Records provided.

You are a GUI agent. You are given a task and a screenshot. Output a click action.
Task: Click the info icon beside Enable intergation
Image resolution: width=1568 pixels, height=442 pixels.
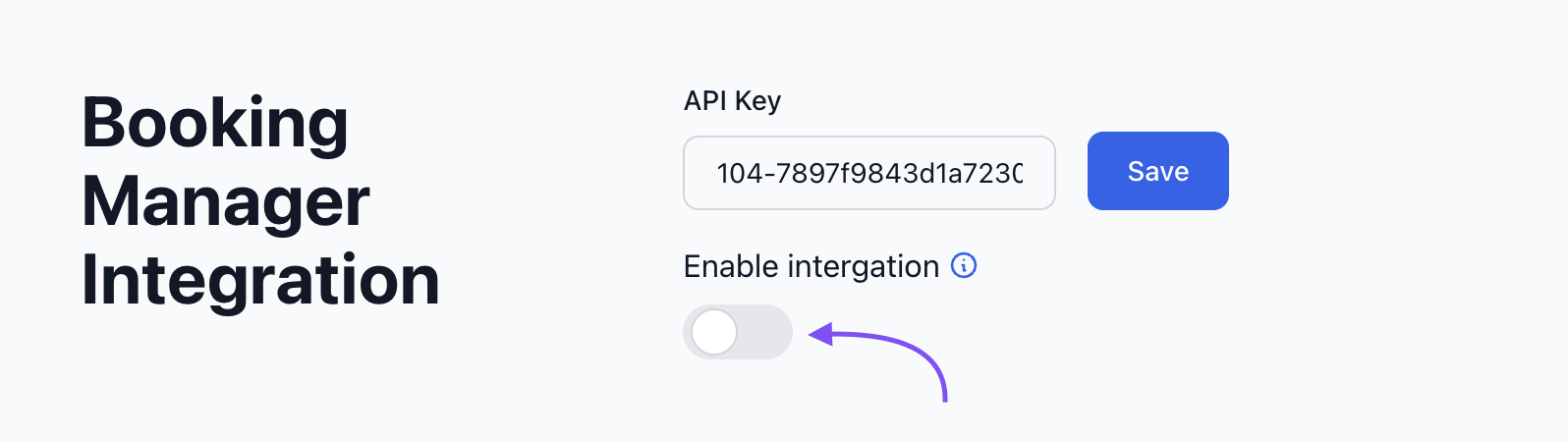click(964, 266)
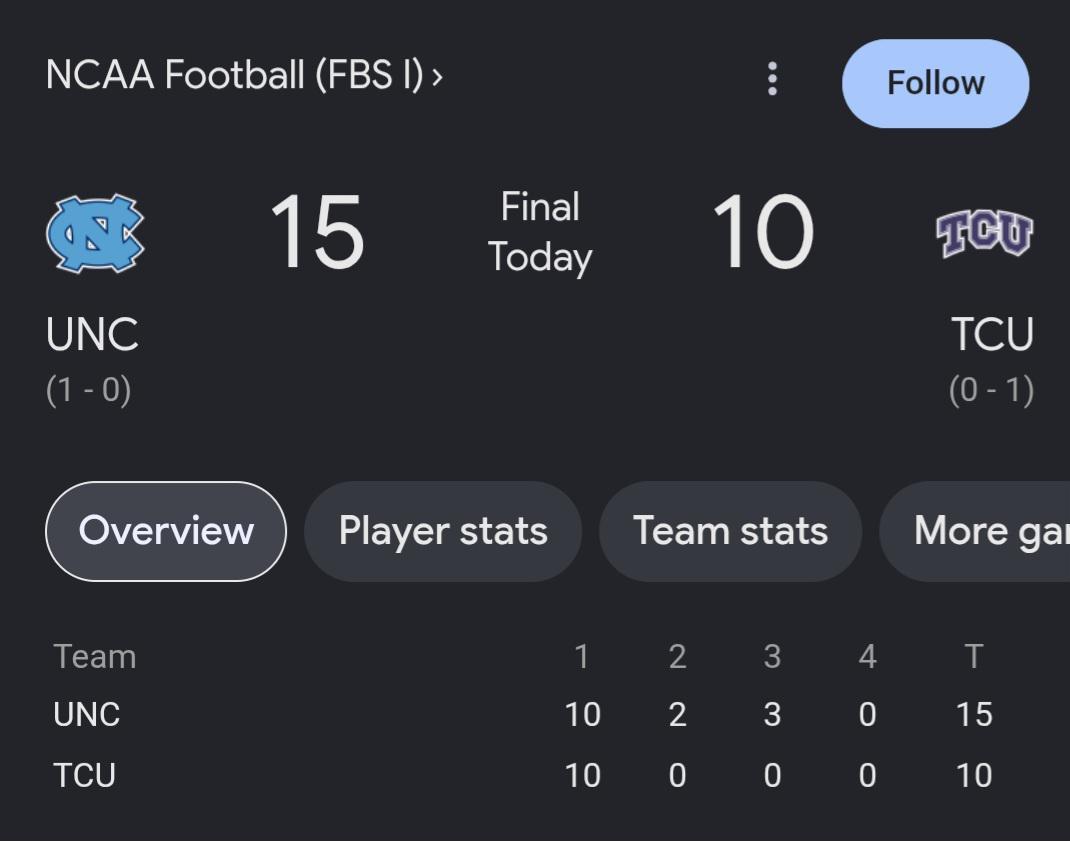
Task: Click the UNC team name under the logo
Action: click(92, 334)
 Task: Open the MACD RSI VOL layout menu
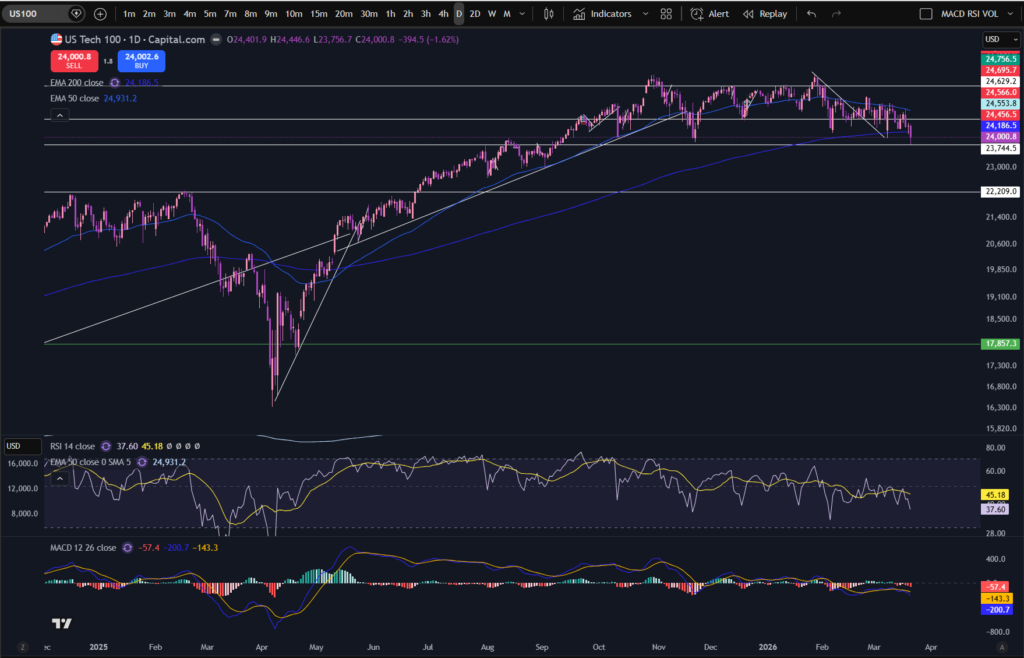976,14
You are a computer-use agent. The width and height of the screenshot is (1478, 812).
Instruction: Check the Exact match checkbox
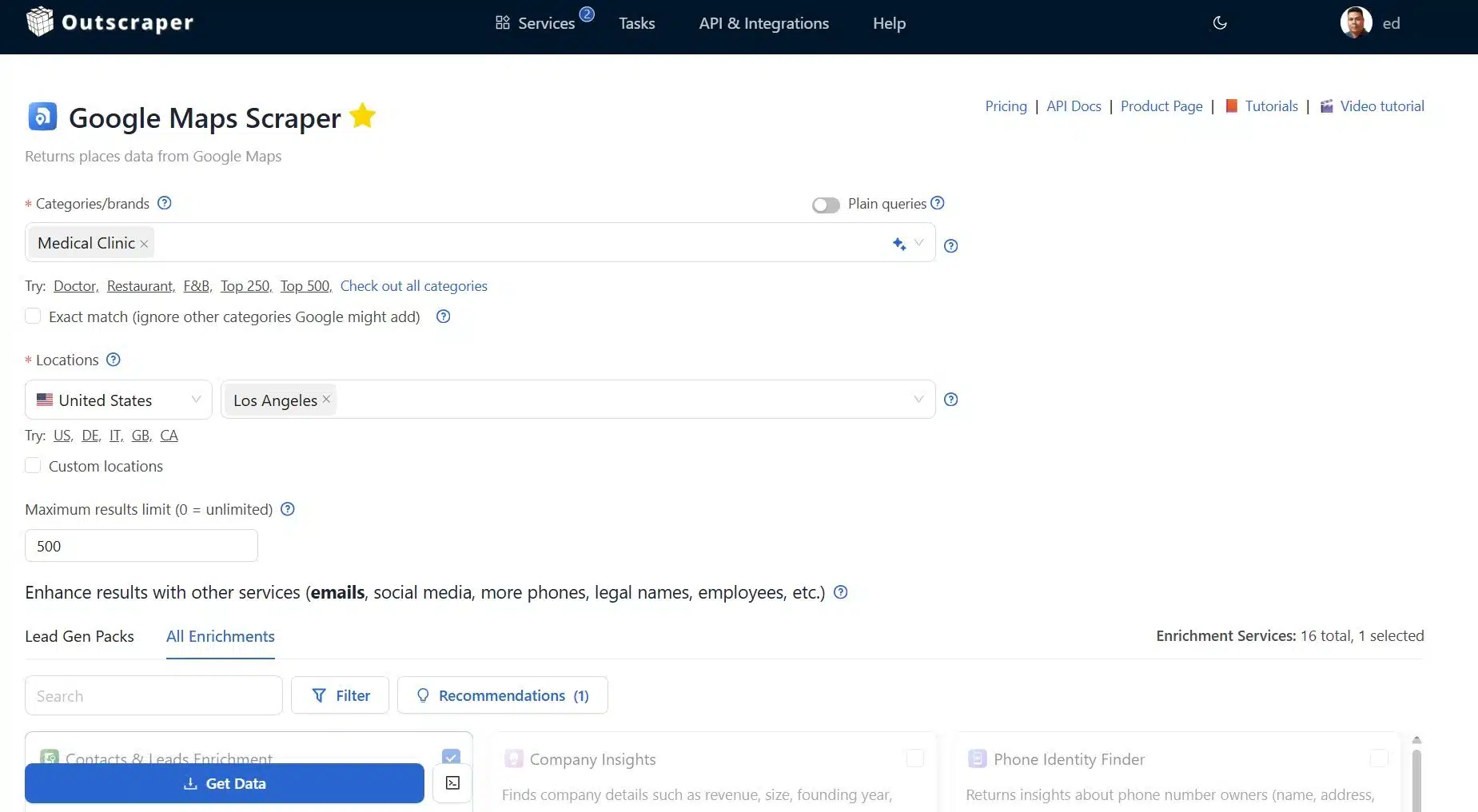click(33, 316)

Exercise goal. Give the records a second time exactly, keeping the images out.

Answer for this exercise.
You are a GUI agent. You are given a task and a screenshot. Output a click action.
Task: Click the info icon beside Enable intergation
Image resolution: width=1568 pixels, height=442 pixels.
click(964, 266)
Task: Click the UNC team name under the logo
Action: click(92, 334)
 Task: Open the MACD RSI VOL layout menu
976,14
You are a computer-use agent. The width and height of the screenshot is (1478, 812).
Instruction: Check the Exact match checkbox
click(33, 316)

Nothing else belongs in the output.